Kawasaki Z7 Hybrid – die bessere Wahl für…

  • Fahrer, die im Alltag häufig Stadtverkehr oder Stop-and-Go haben.
  • Menschen, die moderne Elektronik, Fahrmodi und Assistenzfunktionen schätzen.
  • Wer Effizienz und ein „intelligenteres“ Ansprechverhalten im Alltag als Vorteil sieht.

Fazit:

Die Kawasaki Z1100 ist die stimmige Wahl, wenn ein klassisches, direktes Fahrgefühl im Vordergrund steht. Wer gerne mit dem Motor arbeitet, eine klare Rückmeldung beim Gasgeben mag und ein Motorrad sucht, das sich auf längeren Strecken ruhig und stabil anfühlt, wird mit der Z1100 sehr wahrscheinlich glücklich. Ihre Stärke liegt weniger in „Smart“-Automatik, sondern in der Art, wie sie sich fahren lässt: unkompliziert, kernig und nah am Fahrer.

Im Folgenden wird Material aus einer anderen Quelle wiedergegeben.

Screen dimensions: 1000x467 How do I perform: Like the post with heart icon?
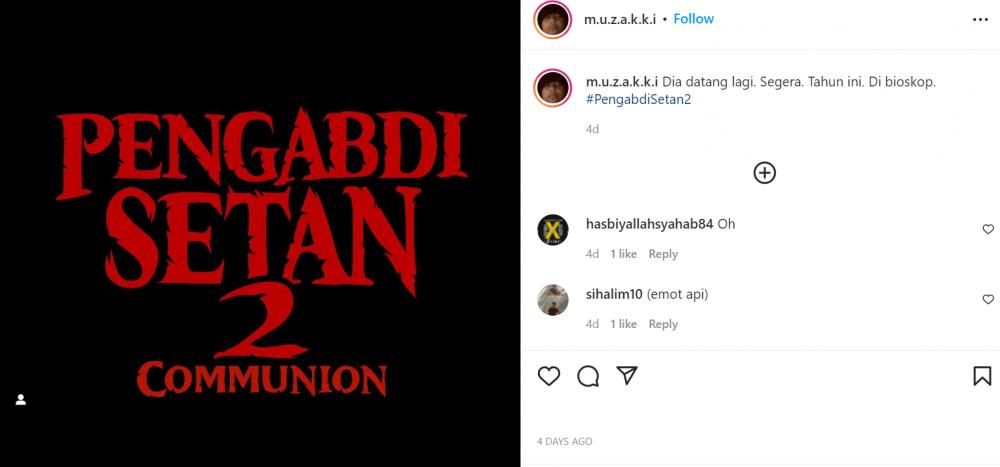pyautogui.click(x=548, y=376)
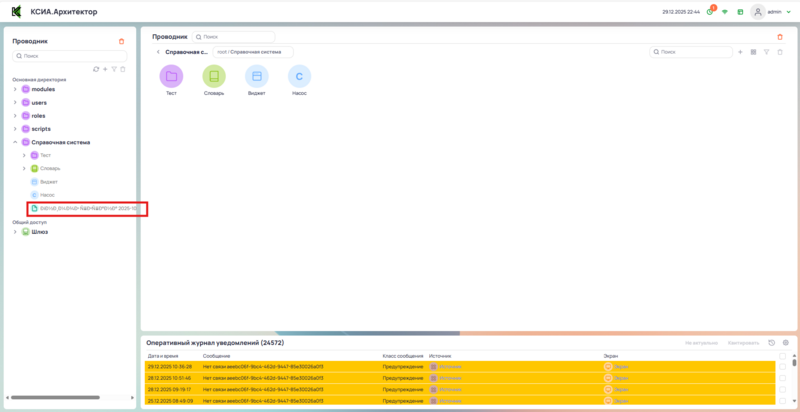800x412 pixels.
Task: Open the notification journal history icon
Action: click(772, 342)
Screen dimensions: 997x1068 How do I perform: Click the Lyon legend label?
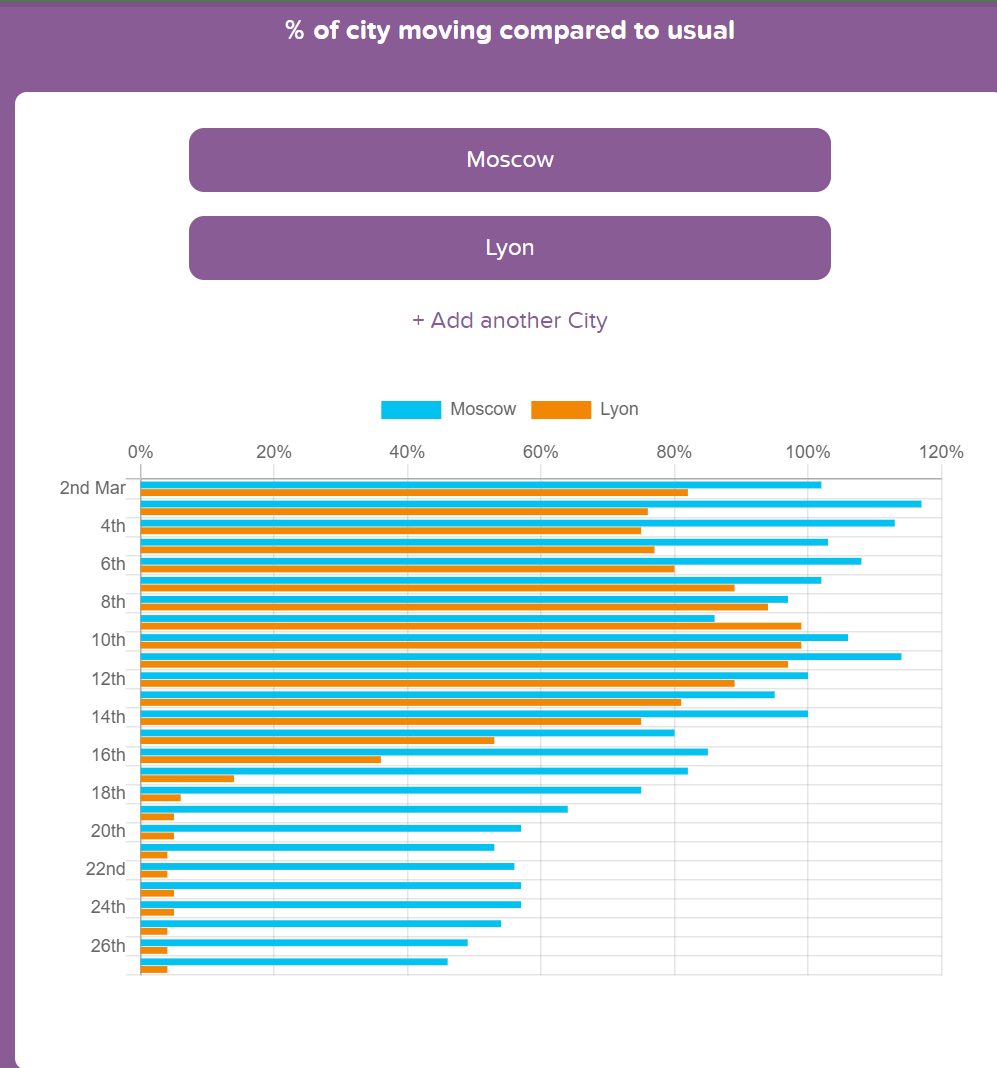(x=619, y=409)
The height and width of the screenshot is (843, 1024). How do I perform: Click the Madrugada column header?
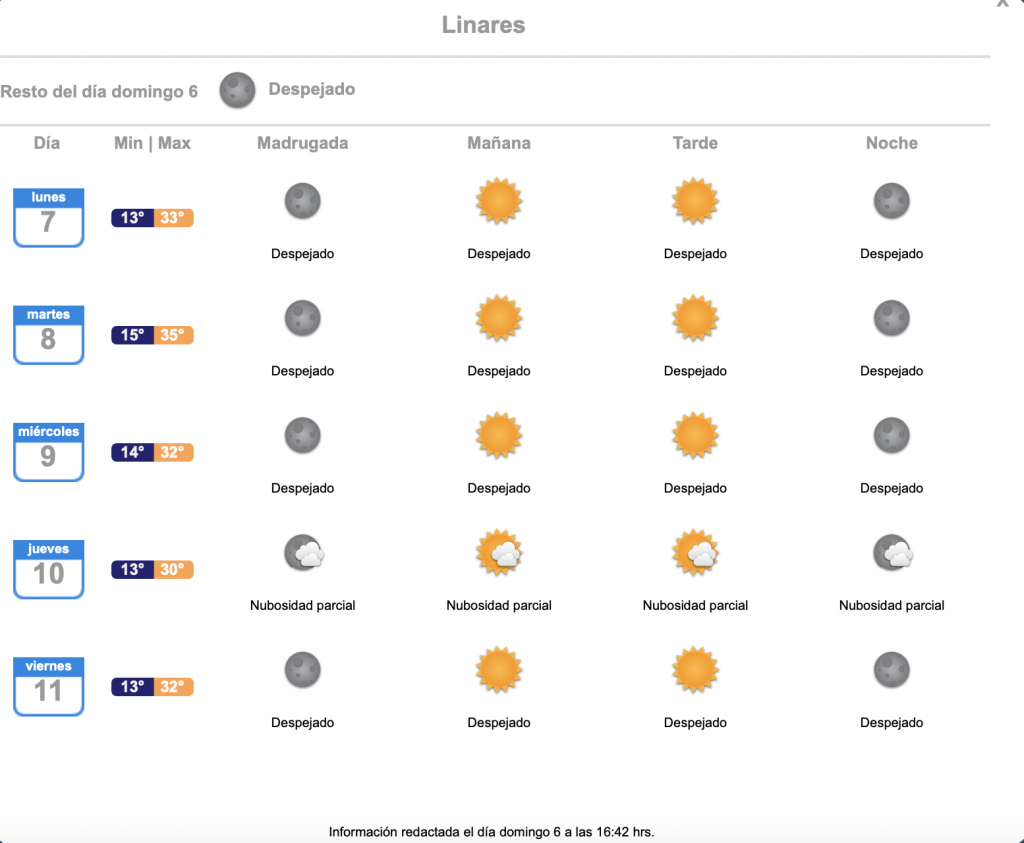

Die Kawasaki Z7 Hybrid spielt ihre Vorteile besonders dort aus, wo der Alltag zählt: im Stadtverkehr, beim häufigen Anfahren und in Situationen, in denen moderne Elektronik und Hybridunterstützung das Fahren entspannter machen können. Wer Technik nicht als Selbstzweck sieht, sondern als spürbaren Komfort- und Sicherheitsgewinn, findet im Hybridkonzept einen überzeugenden Ansatz.

Kurz gesagt: Z1100 für das klassische Fahrvergnügen, Z7 Hybrid für modernes, alltagstaugliches Fahren – und die Entscheidung hängt vor allem davon ab, welche Art von Motorradgefühl im Alltag wichtiger ist.